══ INPUT FOR THIS TASK

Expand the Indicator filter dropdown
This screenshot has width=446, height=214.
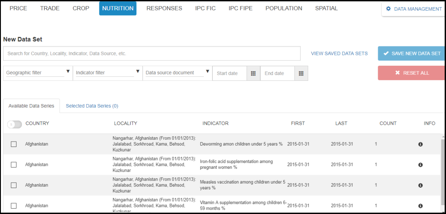click(107, 72)
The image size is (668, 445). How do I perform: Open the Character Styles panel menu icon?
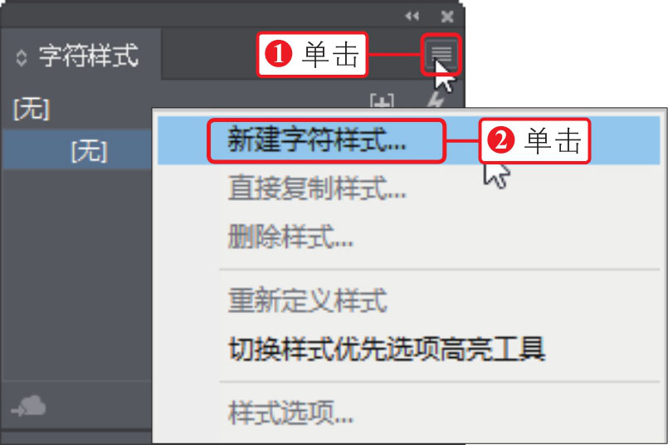tap(441, 55)
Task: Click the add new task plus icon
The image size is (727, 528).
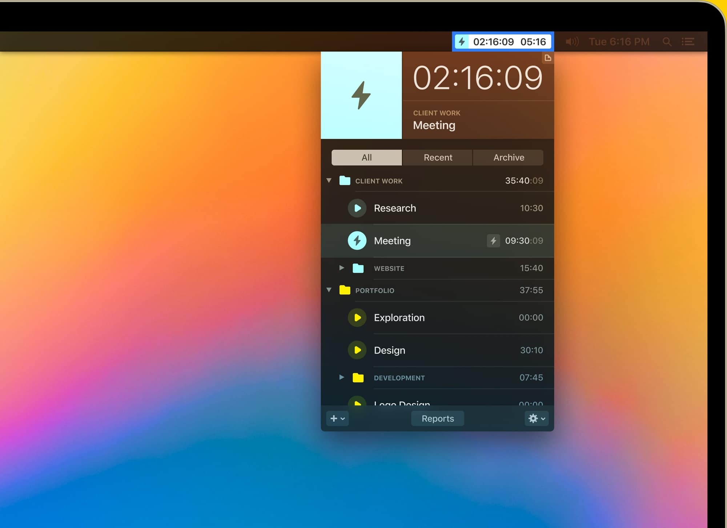Action: tap(334, 418)
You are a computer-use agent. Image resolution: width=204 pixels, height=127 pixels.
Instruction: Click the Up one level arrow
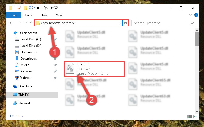point(31,23)
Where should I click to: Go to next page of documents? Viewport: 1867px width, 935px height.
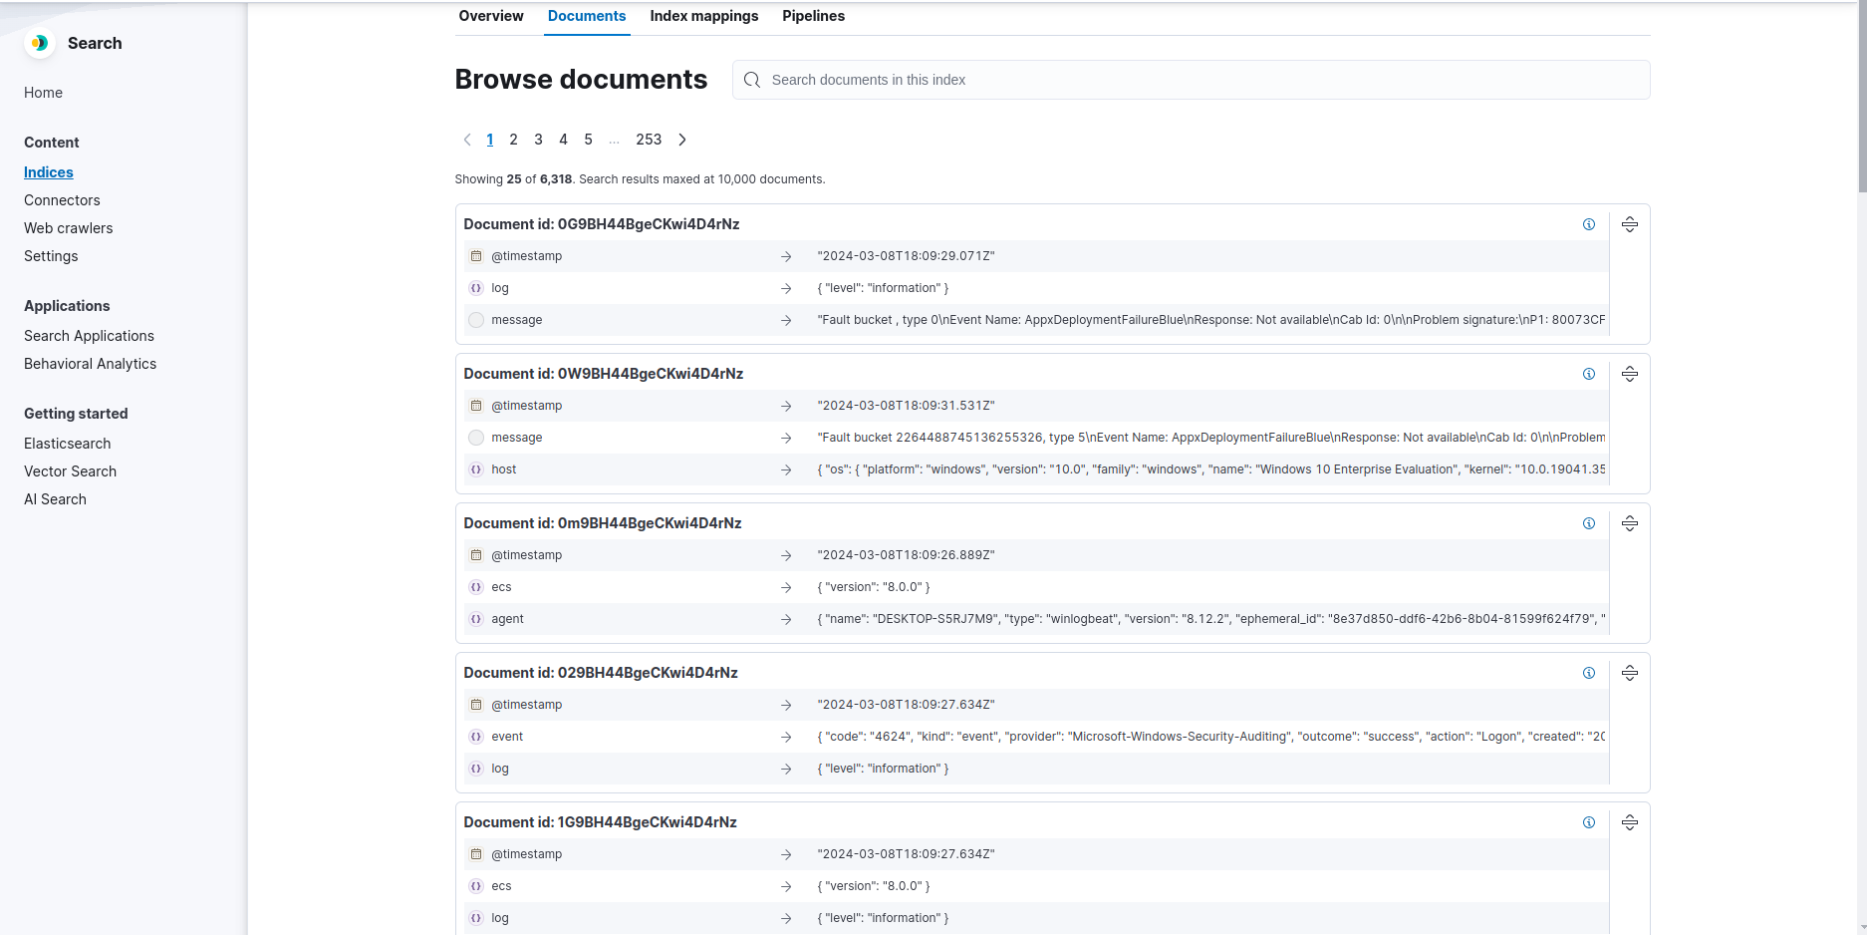pyautogui.click(x=682, y=140)
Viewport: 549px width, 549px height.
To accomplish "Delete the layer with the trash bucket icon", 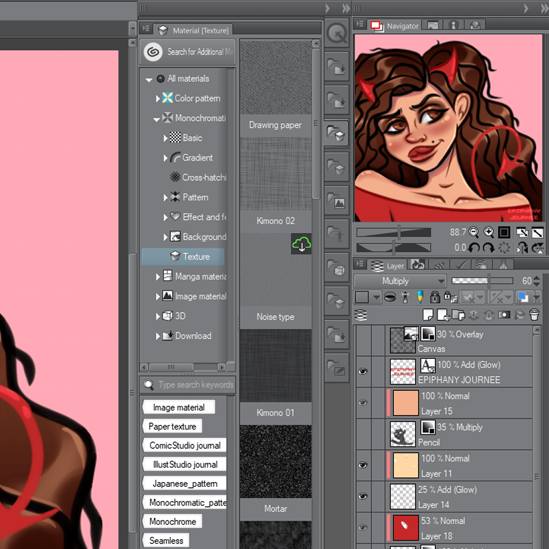I will 534,315.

════

* _YOUR GOAL_
Repeat, exactly and in full, each line from the start of the data to the line that contains "You are a computer-use". Pictures do not go in.

* _OUTPUT BELOW_
Expand the Indicator filter dropdown
This screenshot has width=446, height=214.
click(107, 72)
The image size is (668, 445). How do I perform: Open the Character Styles panel menu icon?
tap(441, 55)
Task: Click the add new task plus icon
The image size is (727, 528).
Action: tap(334, 418)
You are a computer-use agent. Image resolution: width=204 pixels, height=127 pixels.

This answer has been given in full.